* **Entries shown**:
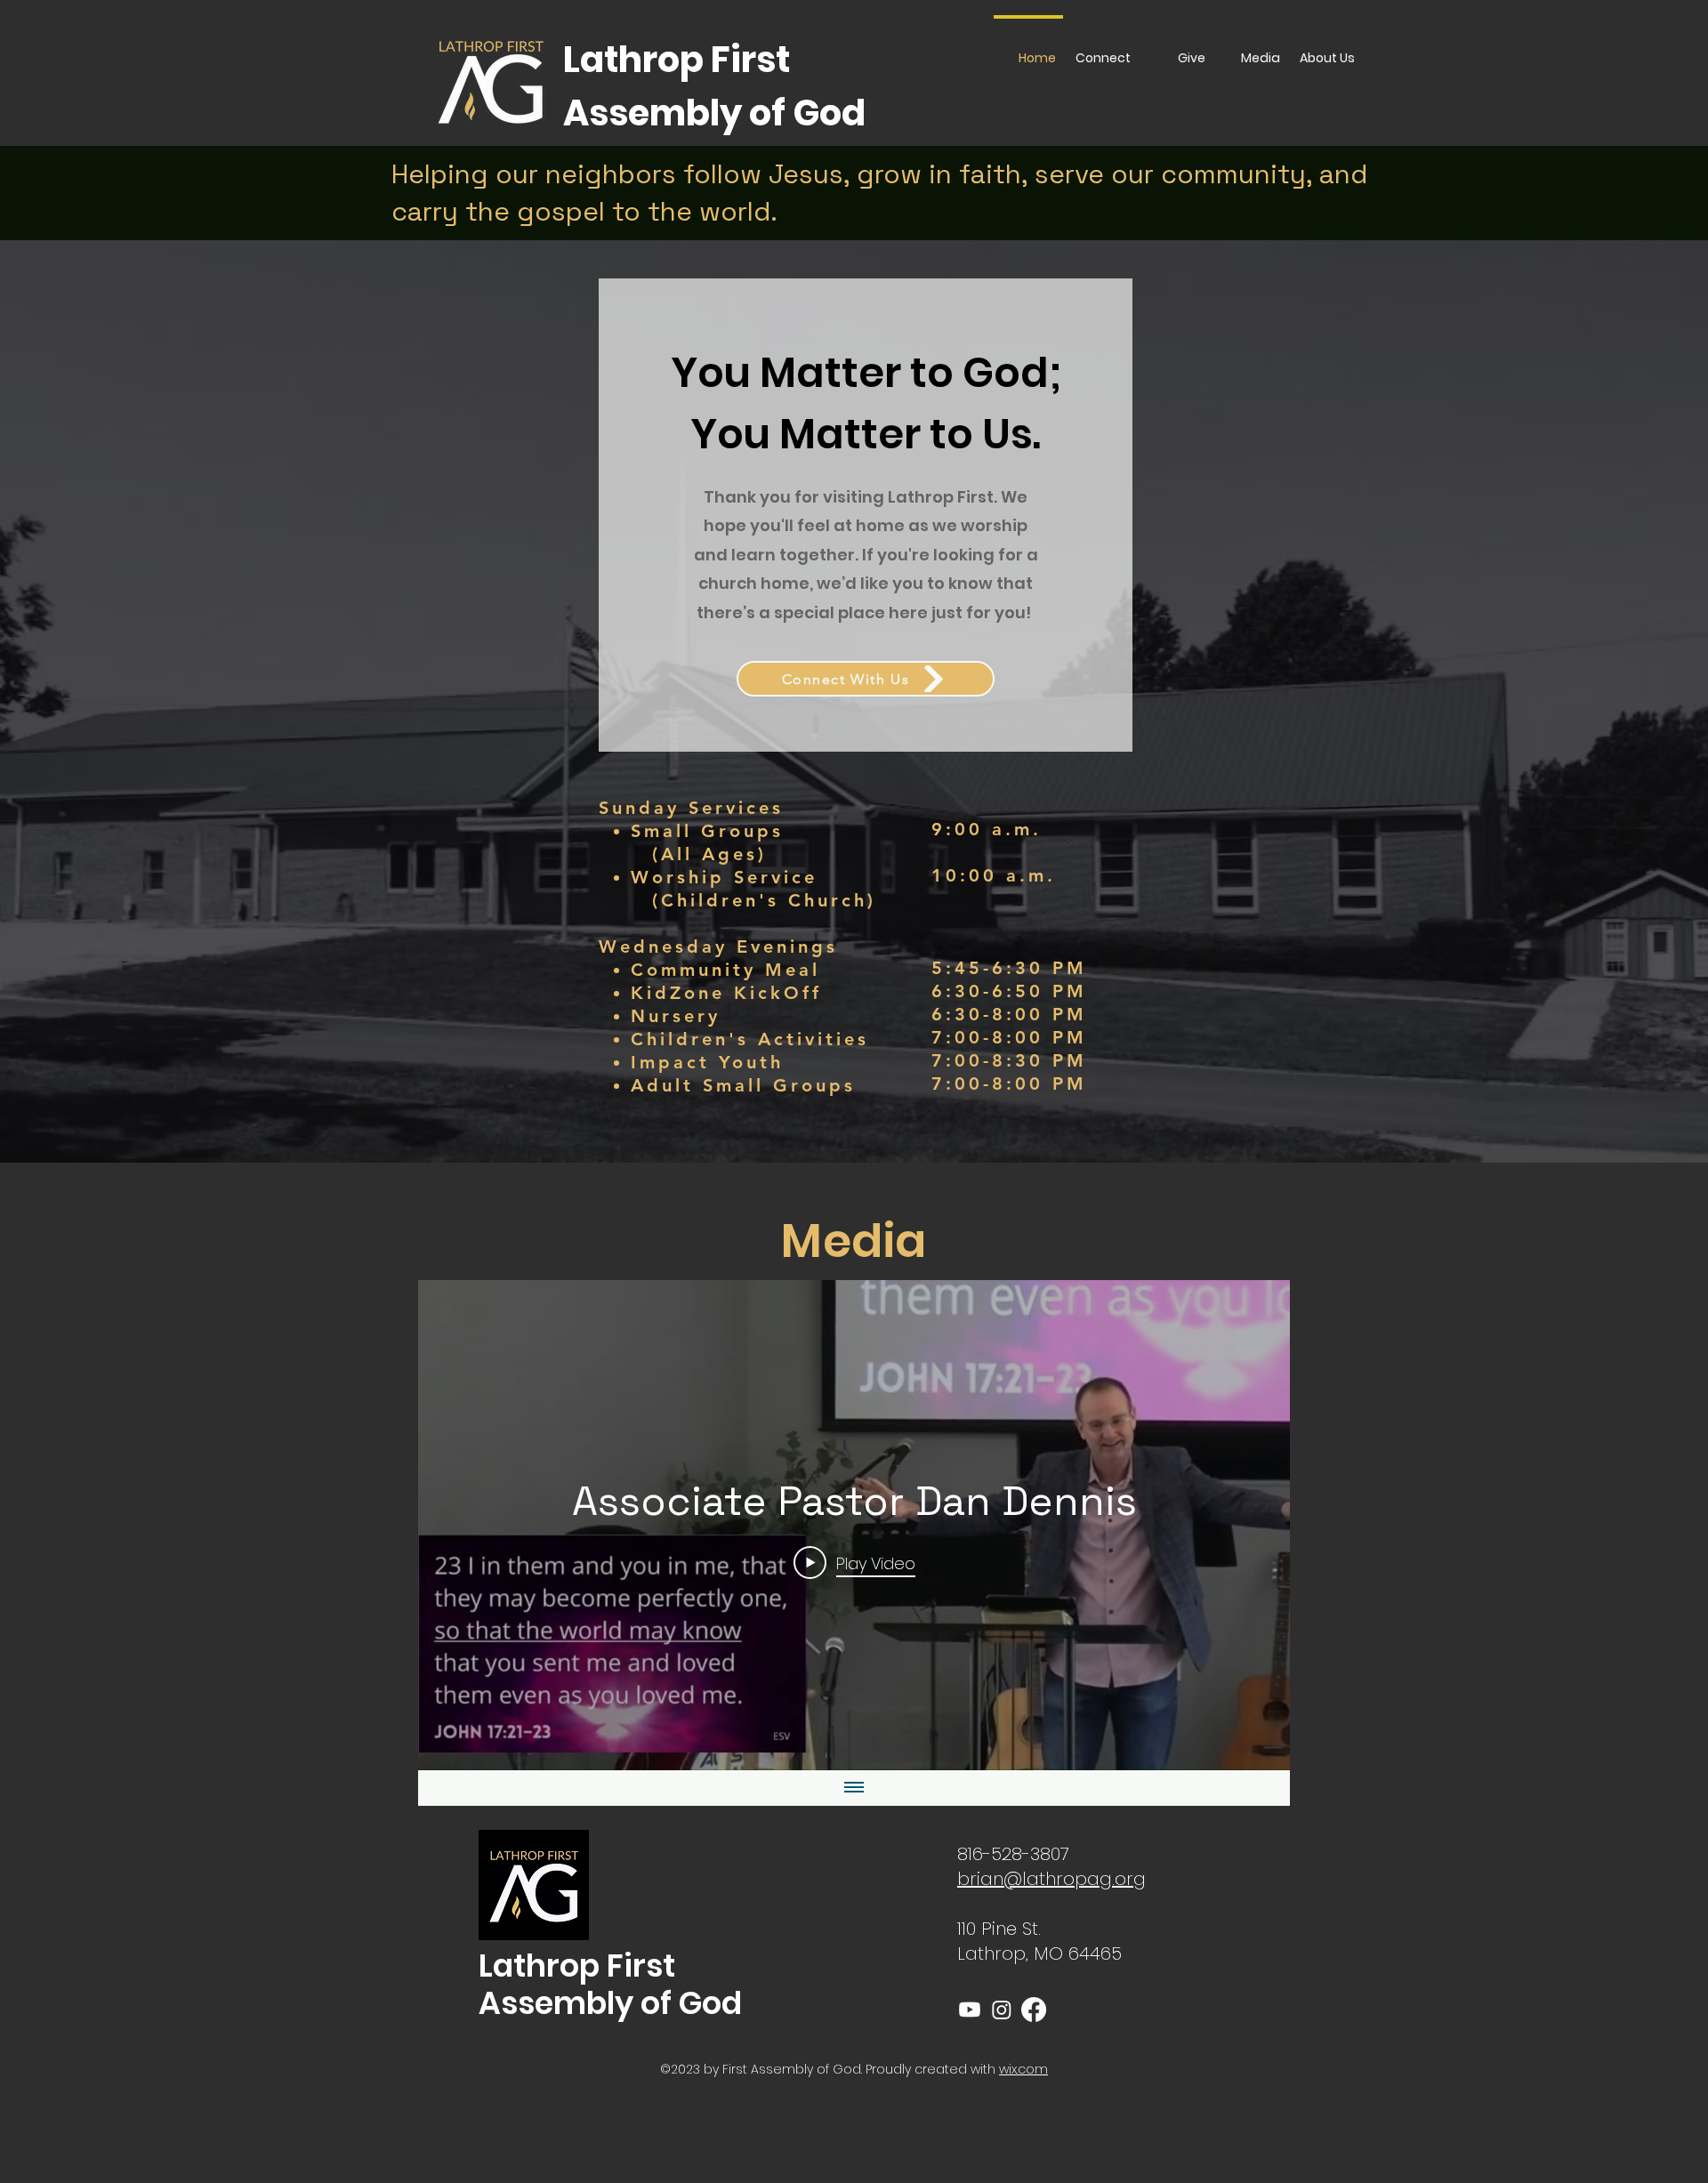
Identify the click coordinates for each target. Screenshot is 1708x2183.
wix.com (1023, 2069)
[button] (1327, 50)
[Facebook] (1033, 2009)
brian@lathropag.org (1051, 1878)
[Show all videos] (854, 1788)
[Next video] (1253, 1525)
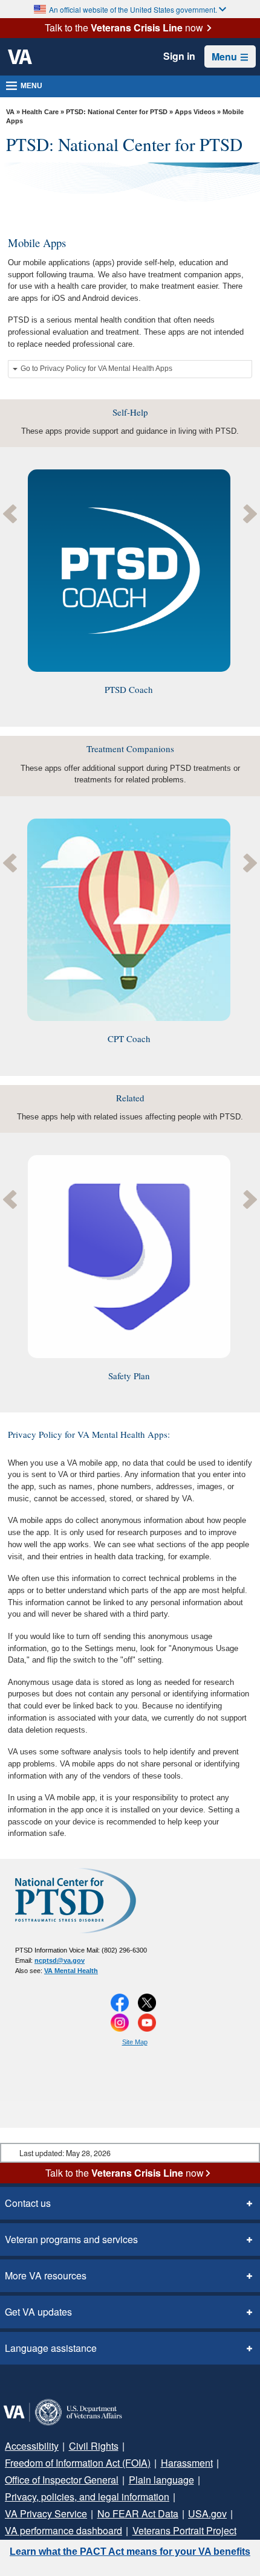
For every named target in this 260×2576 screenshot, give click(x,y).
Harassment (179, 2463)
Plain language (153, 2480)
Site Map (135, 2042)
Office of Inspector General (59, 2480)
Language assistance (47, 2348)
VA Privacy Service (207, 2497)
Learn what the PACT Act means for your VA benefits (130, 2551)
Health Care (40, 111)
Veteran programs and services (67, 2239)
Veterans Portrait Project (55, 2531)
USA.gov (101, 2514)
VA (10, 111)
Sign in (181, 56)
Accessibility (29, 2446)
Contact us (26, 2203)
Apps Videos (195, 111)
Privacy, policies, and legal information (83, 2497)
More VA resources (42, 2276)
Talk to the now (124, 28)
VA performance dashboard (183, 2514)
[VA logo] (20, 57)
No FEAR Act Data (39, 2514)
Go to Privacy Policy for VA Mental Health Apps (96, 368)
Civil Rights (87, 2446)
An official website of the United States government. (133, 9)
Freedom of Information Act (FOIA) (75, 2463)
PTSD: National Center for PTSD (116, 111)
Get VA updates (35, 2312)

* **To do**: An exact copy of the entries from the line containing "Sign in (181, 56)" through the last line is the expected answer.

* **Task output**:
Sign in (181, 56)
Accessibility (29, 2446)
Contact us (26, 2203)
Apps Videos (195, 111)
Privacy, policies, and legal information (83, 2497)
More VA resources (42, 2276)
Talk to the now (124, 28)
VA performance dashboard (183, 2514)
[VA logo] (20, 57)
No FEAR Act Data (39, 2514)
Go to Privacy Policy for VA Mental Health Apps (96, 368)
Civil Rights (87, 2446)
An official website of the United States government. (133, 9)
Freedom of Information Act (FOIA) (75, 2463)
PTSD: National Center for PTSD (116, 111)
Get VA updates (35, 2312)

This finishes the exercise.